As such, these districts were societies all on their own, even to the extent of physical separation from the rest of Edo city life. One such example was Yoshiwara, a famous sex district that was literally walled from the rest of society, and even protected by way of moat. Entrance to the district was by a wooden bridge, through the main gate, directly into the district’s Main Street equivalent, Naka-no-cho. Within it was a collection of establishments related to not only sex, but boisterous night-life entertainment through gambling, kabuki, teahouses, and geisha.
The women involved in the night-life of Yoshiwara were ranked according to experience, and moved up through their ranks through mentor-student relationships between experienced courtesans and fledgling whores. Yoshiwara was an established district with a number of different brothels that varied in the rigidity of this order between women. Some houses were simply without repute and charged less money for girls with relinquished rights, including women of respectable background, taking the fall for their husbands who had succumbed to gambling debt or were socially humiliated by the wife’s infidelity; an Edo analogue of the Fallen Woman.

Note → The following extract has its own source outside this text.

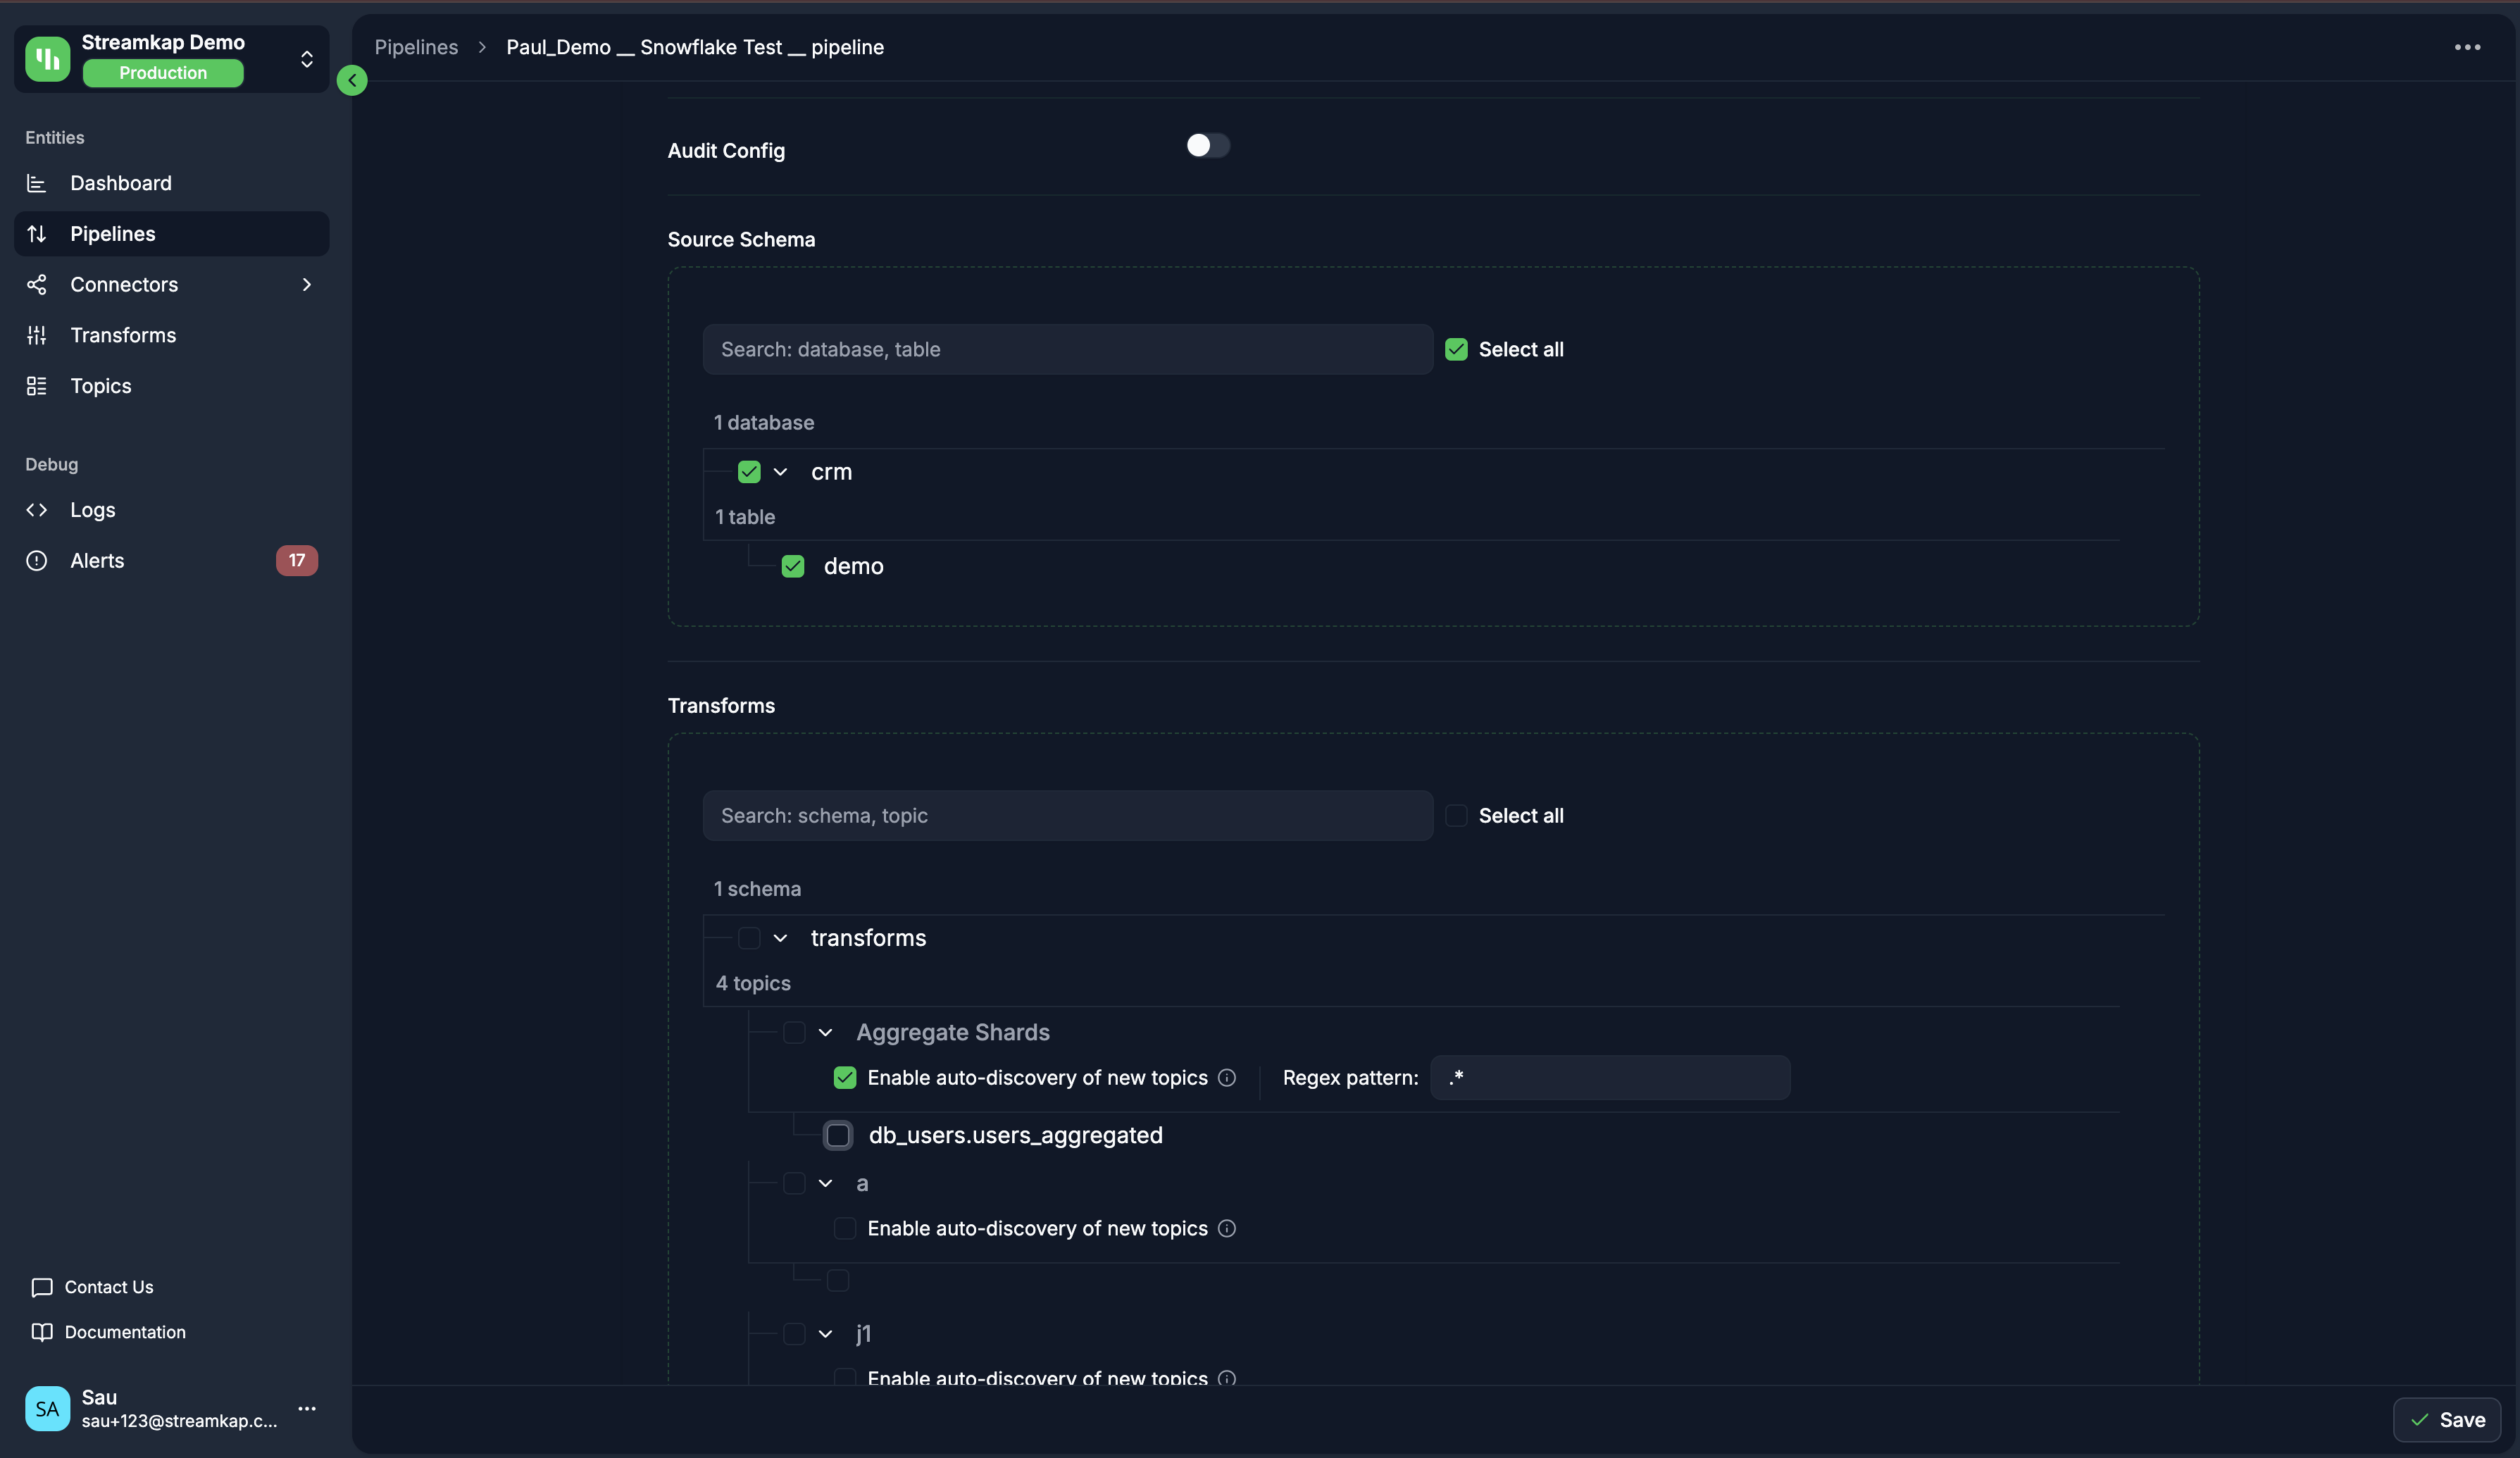Go to Pipelines breadcrumb link
The width and height of the screenshot is (2520, 1458).
click(x=416, y=47)
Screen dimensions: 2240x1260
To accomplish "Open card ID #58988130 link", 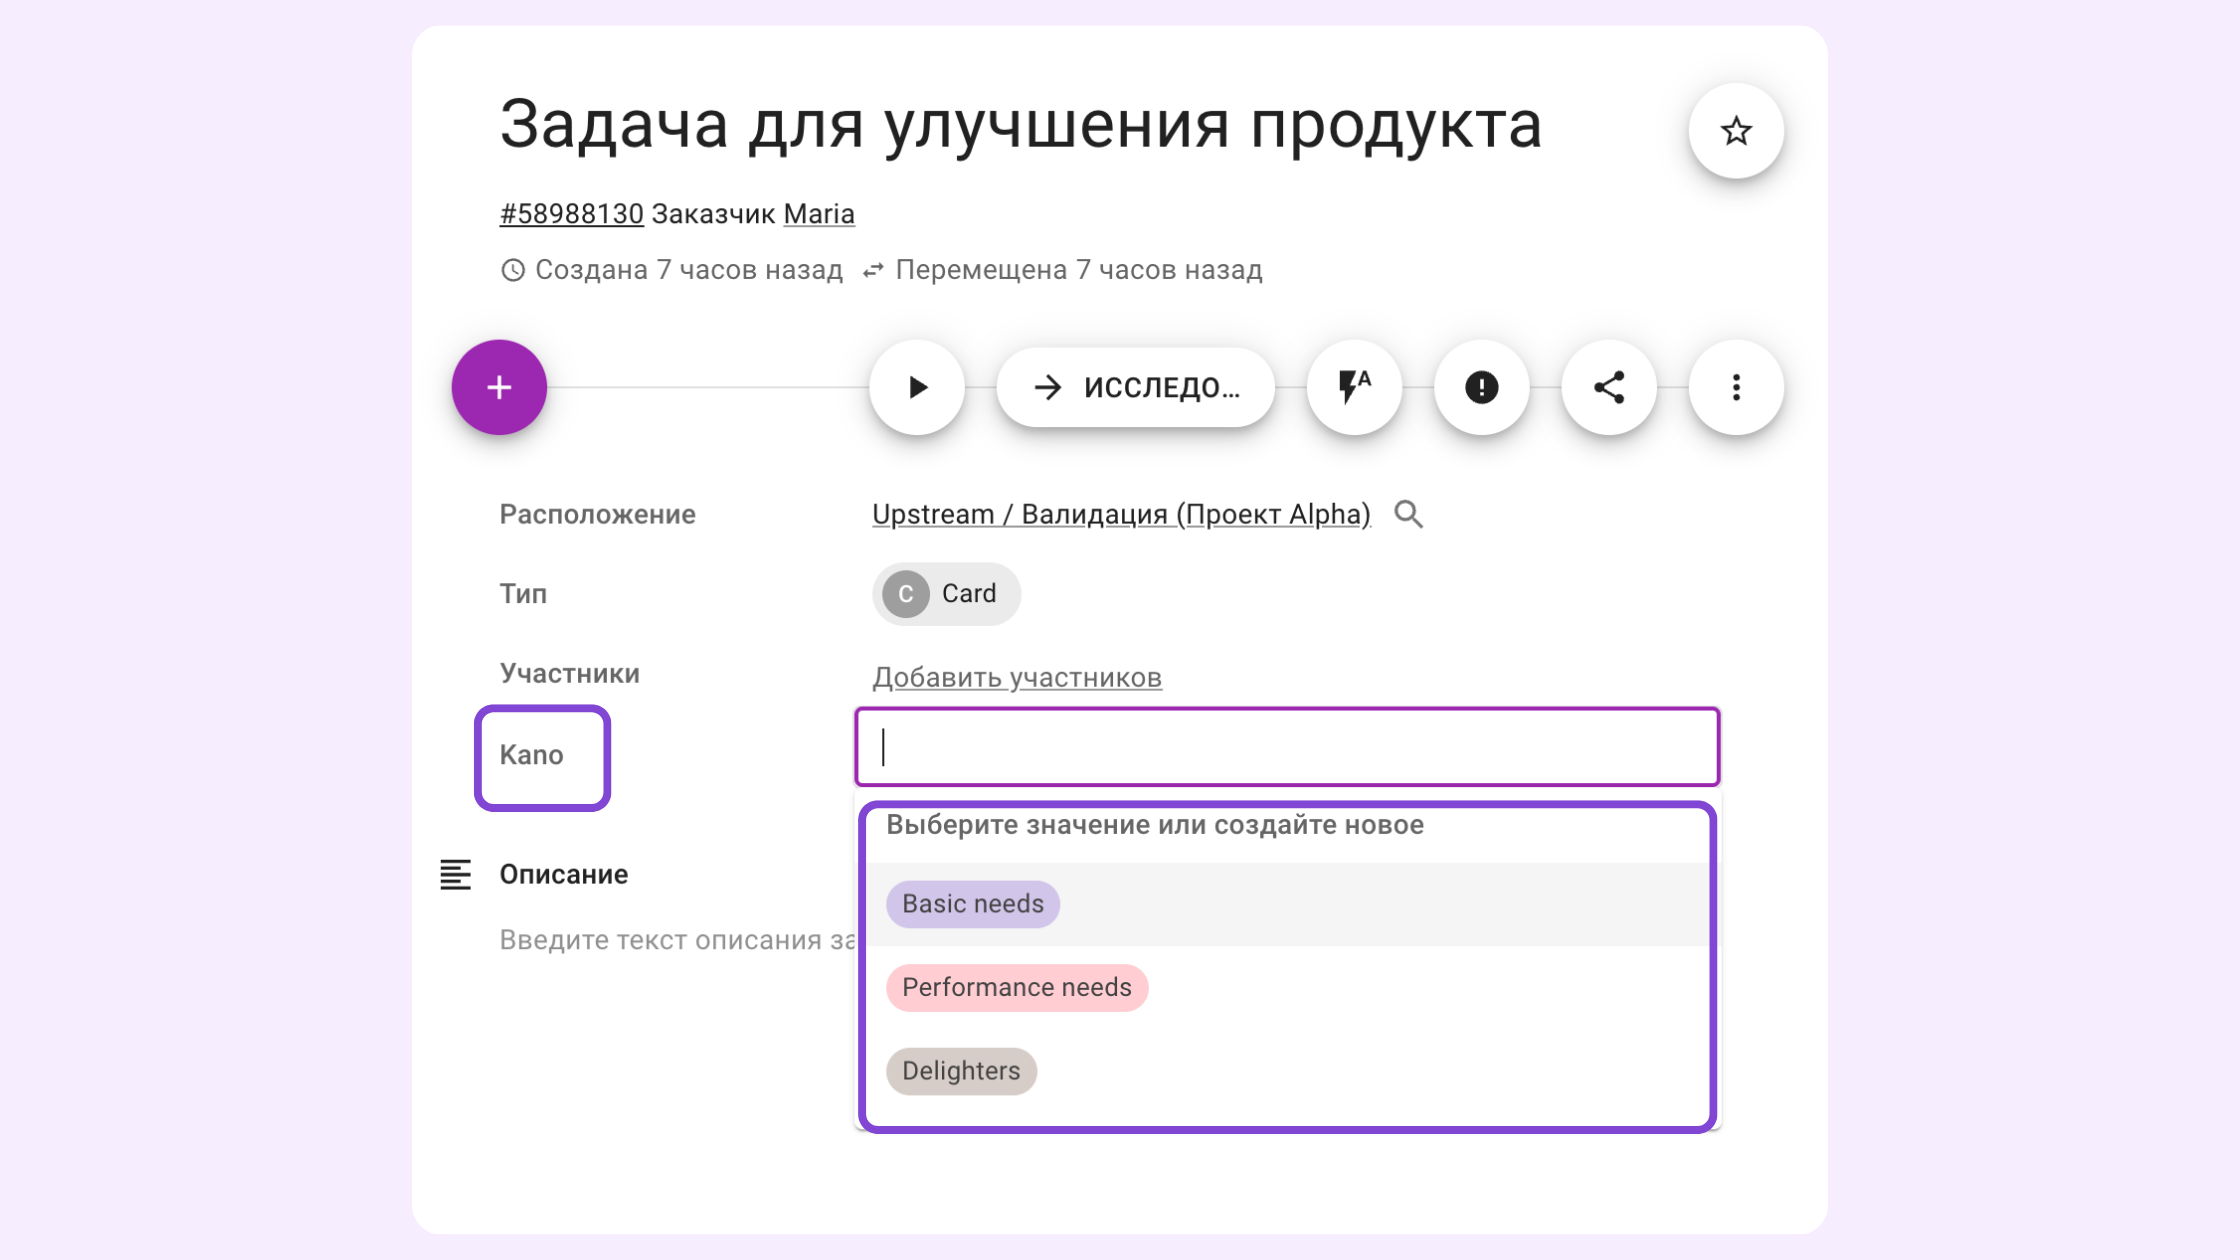I will 571,214.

This fallen woman archetype is prevalent in Victorian society, although in a much different light in Edo Japan. Namely, this is because of the differences in the way women were viewed in relation to their rights in society. Victorian women had no home ownership rights, but were viewed as pure, compared to the noble standard set by their monarch. However, women in the Heian period as well as lower-class women in the bafaku were allowed to independently own and manage land. Upper-class women in Japan were less fortunate, as they were subjected to a heavily patrilineal society, ruled by a male Shogunate or Emperor, and were treated with a less pure regard than their European counterparts.
Regardless, Japanese women were treated more or less with some semblance of autonomy and freedom. Although they were under the mercy of their inherited debt, they had the opportunities to rise up in the hierarchy by becoming a courtesan’s apprentice, or simply by being bought out by richer men to be taken in as their mistresses.
In the steampanku universe, the role of technology provides another route of freedom for more romantic cases, worthy of storytelling. In my manuscript of Guardian, for example, the character Yuki is a strong, free-thinking woman sold to sex slavery by her husband, who had fallen from grace due to alcoholism and gambling debt. She has no qualms about her situation, and simply wishes for her husband’s redemption while she is far away from him. In the meantime, she is sent to Nagasaki, the center of the steam-powered technological boom in Japan. She is enlisted into a brothel under the ownership of Zakeda, the leader of Nagasaki’s prominent Yakuza group.
However, despite her immense debt, she is unable to make back the money she is owed, due to the existence of automata, capable of providing the same pleasures of the flesh, without the actual amorality of defiling actual feminine flesh. She is often spared from prostitution, but at the cost of further perpetuating her lack of freedom.
As a result, she takes action, and throughout the events of Guardian, she will do what it takes to earn back her freedom, without sullying her name or her fallen husband’s. And she will do so with the help of the other two main characters.
I am very excited to have initially written Guardian with minimal amounts of research necessary to fill in necessary details to further progress the plot, but further research into the subject of the role of women in Edo has left me even more excited to re-write and edit the manuscript, with intentions of making Yuki even more powerful as a character than before.